企業のIoT利用率や具体的なユースケースなど市場の概況を調査する「IoT利用企業動向調査」と、企業の中で自身の業務の1割以上をIoTに充てるIoT担当者の課題などを調べる「IoT担当者深堀調査」という2つの項目で行われた。
IoT利用動向の調査結果 |
IoT担当者深堀調査では、IoTの取り組みを開始してから4~5年経過していても、その半数以上は未だにPoC(Proof of Concept)以前の取り組みフェーズにあることが分かった。IoTソリューションを提供するベンダーはそうした企業を本番フェーズに引き上げるべく、なんらかの方策を見出さねばならないと言える。
IoT担当者からの回答を分析したところ、課題は大きく3つあった。1つめがIoT関連人材の不足やIoTを実現する上での技術面における知見が不足していること。2つめにビジネス現場のIoTに対する理解が不足している、あるいは社内外のIoTに関わる組織間連携が難しいという回答が多かったという。3つめはIoTの収益性が見通せないことや予算不足、経営層の理解不足だ。

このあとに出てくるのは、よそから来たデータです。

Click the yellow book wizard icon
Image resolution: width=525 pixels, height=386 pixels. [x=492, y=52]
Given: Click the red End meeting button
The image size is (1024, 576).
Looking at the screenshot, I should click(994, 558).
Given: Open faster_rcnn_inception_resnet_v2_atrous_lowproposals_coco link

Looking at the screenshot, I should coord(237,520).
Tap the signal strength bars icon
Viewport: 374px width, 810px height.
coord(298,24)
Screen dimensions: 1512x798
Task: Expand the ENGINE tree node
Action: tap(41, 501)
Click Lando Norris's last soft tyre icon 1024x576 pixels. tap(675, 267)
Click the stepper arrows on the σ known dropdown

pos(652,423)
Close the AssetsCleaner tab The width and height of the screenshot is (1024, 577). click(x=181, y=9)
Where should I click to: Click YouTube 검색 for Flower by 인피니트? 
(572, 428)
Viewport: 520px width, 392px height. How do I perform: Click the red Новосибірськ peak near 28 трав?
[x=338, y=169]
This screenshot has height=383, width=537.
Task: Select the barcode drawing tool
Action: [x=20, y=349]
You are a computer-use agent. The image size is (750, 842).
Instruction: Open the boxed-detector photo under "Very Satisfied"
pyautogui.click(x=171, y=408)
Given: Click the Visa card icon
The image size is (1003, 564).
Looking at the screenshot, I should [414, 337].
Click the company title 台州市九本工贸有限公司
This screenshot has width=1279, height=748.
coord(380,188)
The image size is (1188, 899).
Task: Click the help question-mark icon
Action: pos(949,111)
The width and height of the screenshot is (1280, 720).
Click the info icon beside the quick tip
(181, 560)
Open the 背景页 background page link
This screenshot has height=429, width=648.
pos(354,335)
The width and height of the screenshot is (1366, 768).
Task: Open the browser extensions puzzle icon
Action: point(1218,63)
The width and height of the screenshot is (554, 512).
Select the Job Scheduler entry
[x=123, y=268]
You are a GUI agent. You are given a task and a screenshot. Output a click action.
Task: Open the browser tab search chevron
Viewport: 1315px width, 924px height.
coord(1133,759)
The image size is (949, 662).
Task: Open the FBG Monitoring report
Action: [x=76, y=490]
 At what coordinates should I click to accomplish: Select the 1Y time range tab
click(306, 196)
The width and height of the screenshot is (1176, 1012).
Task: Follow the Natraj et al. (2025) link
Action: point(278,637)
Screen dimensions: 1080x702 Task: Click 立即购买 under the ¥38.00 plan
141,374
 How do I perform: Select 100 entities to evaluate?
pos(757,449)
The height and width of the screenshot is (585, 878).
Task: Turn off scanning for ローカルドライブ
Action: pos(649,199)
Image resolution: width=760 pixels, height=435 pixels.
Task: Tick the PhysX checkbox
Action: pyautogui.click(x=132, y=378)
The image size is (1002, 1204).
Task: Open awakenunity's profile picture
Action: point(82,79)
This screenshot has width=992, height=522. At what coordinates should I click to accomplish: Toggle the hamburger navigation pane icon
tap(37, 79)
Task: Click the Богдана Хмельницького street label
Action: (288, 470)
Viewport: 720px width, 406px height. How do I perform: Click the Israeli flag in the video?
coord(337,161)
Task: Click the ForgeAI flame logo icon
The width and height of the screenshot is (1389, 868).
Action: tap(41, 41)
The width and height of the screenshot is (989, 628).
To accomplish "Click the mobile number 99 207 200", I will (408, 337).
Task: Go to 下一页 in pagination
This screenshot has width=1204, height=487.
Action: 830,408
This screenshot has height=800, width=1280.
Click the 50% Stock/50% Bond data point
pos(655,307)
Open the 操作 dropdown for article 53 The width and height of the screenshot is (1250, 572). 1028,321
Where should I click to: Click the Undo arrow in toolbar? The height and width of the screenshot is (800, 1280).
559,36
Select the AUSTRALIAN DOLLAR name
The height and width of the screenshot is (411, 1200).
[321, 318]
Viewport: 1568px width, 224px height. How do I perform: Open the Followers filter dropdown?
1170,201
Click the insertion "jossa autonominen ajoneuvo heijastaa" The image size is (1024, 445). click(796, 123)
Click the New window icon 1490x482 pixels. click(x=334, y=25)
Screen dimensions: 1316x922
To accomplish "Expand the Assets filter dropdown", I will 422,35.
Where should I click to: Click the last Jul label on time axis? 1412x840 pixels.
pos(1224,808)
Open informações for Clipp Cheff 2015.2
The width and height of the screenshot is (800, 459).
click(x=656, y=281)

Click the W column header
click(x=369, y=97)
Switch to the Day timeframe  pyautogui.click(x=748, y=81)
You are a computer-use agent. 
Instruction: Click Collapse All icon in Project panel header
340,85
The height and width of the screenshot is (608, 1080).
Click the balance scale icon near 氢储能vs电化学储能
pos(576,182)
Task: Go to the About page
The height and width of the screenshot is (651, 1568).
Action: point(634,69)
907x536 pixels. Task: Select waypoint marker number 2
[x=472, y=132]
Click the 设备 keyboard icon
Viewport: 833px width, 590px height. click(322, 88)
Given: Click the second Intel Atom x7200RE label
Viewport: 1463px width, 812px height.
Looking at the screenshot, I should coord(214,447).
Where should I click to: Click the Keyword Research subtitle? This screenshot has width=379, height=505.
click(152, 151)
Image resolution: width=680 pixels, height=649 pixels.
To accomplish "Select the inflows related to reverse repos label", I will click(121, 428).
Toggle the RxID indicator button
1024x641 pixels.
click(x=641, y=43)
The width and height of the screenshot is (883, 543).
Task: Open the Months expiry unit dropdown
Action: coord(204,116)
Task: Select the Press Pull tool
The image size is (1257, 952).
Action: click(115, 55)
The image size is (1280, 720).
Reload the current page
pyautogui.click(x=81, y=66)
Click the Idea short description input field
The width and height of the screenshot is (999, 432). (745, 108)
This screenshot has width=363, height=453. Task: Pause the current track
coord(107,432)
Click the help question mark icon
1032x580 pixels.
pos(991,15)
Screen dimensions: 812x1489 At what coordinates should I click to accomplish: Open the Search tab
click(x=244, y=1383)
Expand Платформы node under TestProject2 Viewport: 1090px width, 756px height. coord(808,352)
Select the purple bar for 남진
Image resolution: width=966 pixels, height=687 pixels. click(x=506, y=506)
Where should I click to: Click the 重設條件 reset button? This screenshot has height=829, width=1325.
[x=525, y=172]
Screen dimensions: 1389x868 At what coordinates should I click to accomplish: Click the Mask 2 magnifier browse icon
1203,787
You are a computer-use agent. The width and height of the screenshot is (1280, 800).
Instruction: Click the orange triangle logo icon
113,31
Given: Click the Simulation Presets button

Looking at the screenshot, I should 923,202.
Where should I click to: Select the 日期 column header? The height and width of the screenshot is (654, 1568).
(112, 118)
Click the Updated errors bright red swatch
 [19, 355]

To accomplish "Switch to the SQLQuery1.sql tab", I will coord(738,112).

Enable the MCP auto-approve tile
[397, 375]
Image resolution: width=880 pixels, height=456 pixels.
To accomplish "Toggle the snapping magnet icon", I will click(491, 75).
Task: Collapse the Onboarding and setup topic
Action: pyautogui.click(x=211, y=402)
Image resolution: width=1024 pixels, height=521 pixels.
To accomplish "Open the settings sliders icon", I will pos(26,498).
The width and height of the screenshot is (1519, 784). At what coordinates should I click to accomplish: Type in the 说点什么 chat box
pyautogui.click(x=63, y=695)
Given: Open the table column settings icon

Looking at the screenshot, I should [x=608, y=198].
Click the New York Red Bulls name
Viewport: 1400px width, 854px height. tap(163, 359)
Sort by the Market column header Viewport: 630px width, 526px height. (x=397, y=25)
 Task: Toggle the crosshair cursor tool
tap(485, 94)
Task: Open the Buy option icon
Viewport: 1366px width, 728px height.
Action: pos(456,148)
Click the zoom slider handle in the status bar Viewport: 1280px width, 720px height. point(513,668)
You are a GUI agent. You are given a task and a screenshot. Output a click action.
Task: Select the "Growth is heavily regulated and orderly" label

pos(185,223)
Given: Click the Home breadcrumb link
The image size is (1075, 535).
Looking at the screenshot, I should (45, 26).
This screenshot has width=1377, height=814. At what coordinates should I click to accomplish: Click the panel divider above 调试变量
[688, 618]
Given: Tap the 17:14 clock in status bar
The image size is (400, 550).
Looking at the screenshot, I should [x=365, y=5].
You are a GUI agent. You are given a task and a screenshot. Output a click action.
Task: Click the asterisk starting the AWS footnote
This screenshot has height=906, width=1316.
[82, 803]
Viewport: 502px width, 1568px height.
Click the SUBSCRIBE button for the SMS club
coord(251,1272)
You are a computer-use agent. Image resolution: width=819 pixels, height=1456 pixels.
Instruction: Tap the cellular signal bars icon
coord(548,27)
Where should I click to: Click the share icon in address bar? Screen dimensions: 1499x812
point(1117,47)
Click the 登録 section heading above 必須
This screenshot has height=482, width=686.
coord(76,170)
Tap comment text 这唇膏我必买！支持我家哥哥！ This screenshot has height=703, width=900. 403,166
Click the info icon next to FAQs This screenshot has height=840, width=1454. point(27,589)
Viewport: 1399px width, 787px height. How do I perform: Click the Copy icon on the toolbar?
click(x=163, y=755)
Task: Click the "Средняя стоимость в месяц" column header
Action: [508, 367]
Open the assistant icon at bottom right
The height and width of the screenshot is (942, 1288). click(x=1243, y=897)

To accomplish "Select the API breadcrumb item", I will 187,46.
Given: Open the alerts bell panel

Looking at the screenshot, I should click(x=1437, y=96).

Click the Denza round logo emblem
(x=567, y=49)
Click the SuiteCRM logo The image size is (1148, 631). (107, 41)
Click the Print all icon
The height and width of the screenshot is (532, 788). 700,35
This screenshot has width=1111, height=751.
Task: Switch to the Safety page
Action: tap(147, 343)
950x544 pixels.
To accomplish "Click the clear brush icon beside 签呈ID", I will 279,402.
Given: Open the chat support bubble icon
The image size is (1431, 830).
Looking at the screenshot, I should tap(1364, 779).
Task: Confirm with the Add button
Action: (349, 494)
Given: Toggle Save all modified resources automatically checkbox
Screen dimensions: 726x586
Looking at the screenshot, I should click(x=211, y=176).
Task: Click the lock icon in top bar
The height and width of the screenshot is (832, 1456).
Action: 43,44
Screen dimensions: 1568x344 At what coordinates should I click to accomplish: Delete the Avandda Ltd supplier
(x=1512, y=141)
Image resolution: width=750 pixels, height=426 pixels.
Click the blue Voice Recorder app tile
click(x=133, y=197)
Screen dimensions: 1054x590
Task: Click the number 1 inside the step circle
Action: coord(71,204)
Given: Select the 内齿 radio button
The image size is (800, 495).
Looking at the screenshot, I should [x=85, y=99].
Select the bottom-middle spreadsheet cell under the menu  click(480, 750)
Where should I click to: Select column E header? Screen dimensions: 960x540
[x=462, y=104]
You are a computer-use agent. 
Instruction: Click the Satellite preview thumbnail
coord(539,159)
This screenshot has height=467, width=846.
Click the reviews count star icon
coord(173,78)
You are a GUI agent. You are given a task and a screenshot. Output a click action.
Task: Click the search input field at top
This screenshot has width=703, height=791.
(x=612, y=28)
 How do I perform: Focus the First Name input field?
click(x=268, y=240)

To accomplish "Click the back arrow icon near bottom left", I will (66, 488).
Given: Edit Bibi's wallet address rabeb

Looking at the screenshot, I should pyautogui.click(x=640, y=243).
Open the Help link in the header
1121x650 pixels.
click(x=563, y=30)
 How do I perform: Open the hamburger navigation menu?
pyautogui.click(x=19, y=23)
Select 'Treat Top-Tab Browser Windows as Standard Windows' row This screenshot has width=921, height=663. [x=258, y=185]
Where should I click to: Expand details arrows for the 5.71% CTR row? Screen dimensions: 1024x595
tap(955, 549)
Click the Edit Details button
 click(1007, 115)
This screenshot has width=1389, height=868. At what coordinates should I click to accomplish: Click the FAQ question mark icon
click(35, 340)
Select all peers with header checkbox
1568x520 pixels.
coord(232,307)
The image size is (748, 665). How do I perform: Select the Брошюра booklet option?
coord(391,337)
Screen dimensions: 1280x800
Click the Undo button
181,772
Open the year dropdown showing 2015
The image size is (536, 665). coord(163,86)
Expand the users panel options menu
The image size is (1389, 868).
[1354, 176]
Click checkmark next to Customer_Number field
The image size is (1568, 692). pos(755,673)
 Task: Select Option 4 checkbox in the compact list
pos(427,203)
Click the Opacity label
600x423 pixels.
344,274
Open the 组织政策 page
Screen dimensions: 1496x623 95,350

IDCJapan コミュニケーションズ シニアマーケットアナリストの鳥巣悠太氏は「IoTを推進する人材とDXを推進する人材の双方には類似したハードスキルが求められており、IoTはDXを実現する上での不可欠な要素として市場に認識されつつある。IoT技術者の育成がDXの普及に向けて必須と考えられる」と言う。そして「IoTを本番フェーズで利用する企業では、業務プロセスのスピード、データの種類/量、デジタル人材の割合、パートナーの数、デジタルサービスの数、データに対する投資のリターンなどをKPIとして重視する点が特徴的である。IoTの取り組みフェーズに合わせた柔軟なKPIの設定が不可欠になる」と述べている。